Gain Chip (GC) is the irreplaceable component as a gain medium for the building of the tunable diode laser or high stable external cavity diode laser. Gain Chip is similar to laser diode chip except the fact that it has deep antireflecting coating on one or both facets which significantly increases threshold of self lasing or eliminate it.

Typical external cavity diode laser configurations are Littrow- and Littman/Metcalf cavities. For the Littrow configuration, a diffraction grating is mounted in a way that light of the desired wavelength is diffracted back along the incident beam. Wavelength is scanned by rotating the grating. Generally an intracavity achromatic lens is used to collimate expanded beam on a relatively large area of the grating. The zero order diffracted beam can be used as the output laser beam.

Littrow / Littman

Innolume Gain Chip product line subdividing in two main categories:

1. One side optical access (Types A and B)

2. Two sides optical access (Types C and D)

One side optical access Gain Chip is ideal component for operation in the scheme where the output power is outcoupled from the external cavity. Typically they are supplied in TO-can package.

Two sides optical access Gain Chip can be used in scheme allowing power outcoupling directly from the Gain Chip Facet to reduce the optical losses or in optical scheme for the amplification.

GainChip Types

Type A Gain Chip has straight stripe normal to the facets with high reflecting (HR) and deep antireflecting (AR) coatings. This is the most cost effective solution for the building of the external cavity diode laser. Type A GC has symmetrical beam far field providing efficient coupling to the external cavity and back using high NA aspheric lens. This type of the Gain Chips has relatively low gain spectra ripples suppression compare to the other types. It results from the fact that the reflection of the AR coated facet is on the level of 0.1% and can be further reduced by using slanted stripe-to-facer design only.

Type B GC has curved stripe with HR- on normal side and deep AR-coating on the tilted one. The slanted stripe together with deep AR-coating provides extremely low reflection (< 10E-5) allowing suppression of self lasing and minimizing of gain ripples. The drawback of the slanted stripe is the distortion of the output beam which embarrasses collimation and reduces efficiency of back coupling. High NA optics must be used.

Type C GC has curved stripe and deep AR-coating at the tilted side and a few percent reflection at the normal side.
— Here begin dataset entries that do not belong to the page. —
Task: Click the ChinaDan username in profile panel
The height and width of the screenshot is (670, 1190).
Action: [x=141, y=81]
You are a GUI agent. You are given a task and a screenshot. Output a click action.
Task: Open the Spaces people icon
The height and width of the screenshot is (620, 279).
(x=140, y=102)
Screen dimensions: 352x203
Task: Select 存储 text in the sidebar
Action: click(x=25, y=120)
The wavelength selecting feedback has to be placed at the tilted side (with the same advantages and drawbacks as for the Type B), whereas the output power goes out from the normal side. This design allows high output power and relatively good output beam. The reflection of the facet with normal stripe has to be designed individually depending on the configuration of the system and required output power.
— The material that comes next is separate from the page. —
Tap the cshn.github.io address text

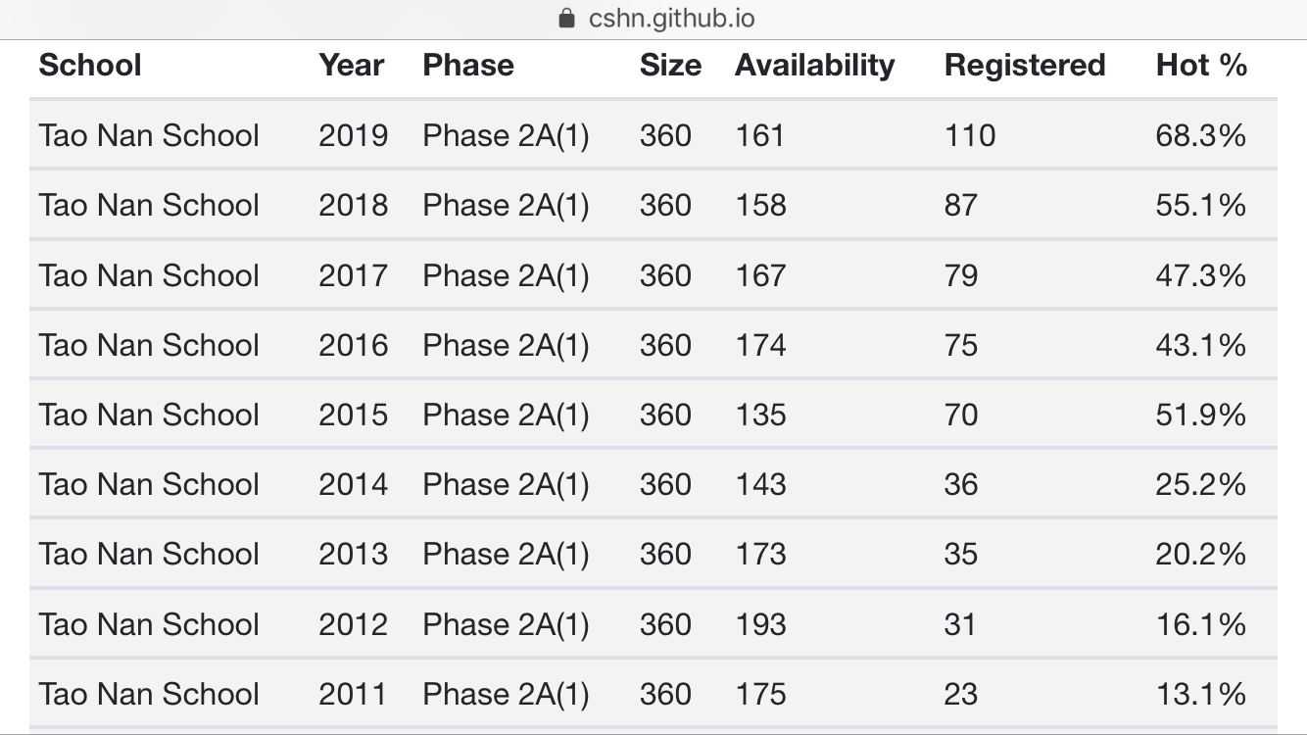tap(671, 19)
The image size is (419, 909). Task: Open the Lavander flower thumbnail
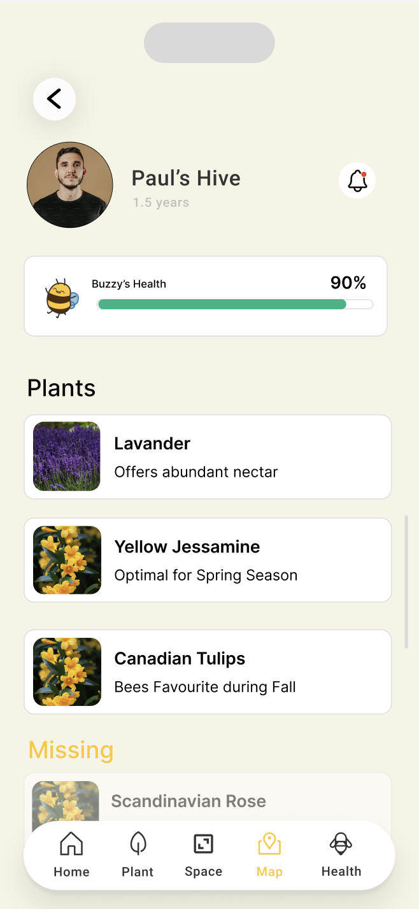[x=67, y=456]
Type D GC has a tilted stripe with a deep AR on both sides, typically it used for the advanced optical schemes were the build-in amplifying unit is needed. Innovative facet coating technology which includes facet passivation meets high reliability requirements. The ISO9001:2008 conform production is based on careful design, manufacturing and extensive testing. Each device is individually tested and shipped with a specified set of test data.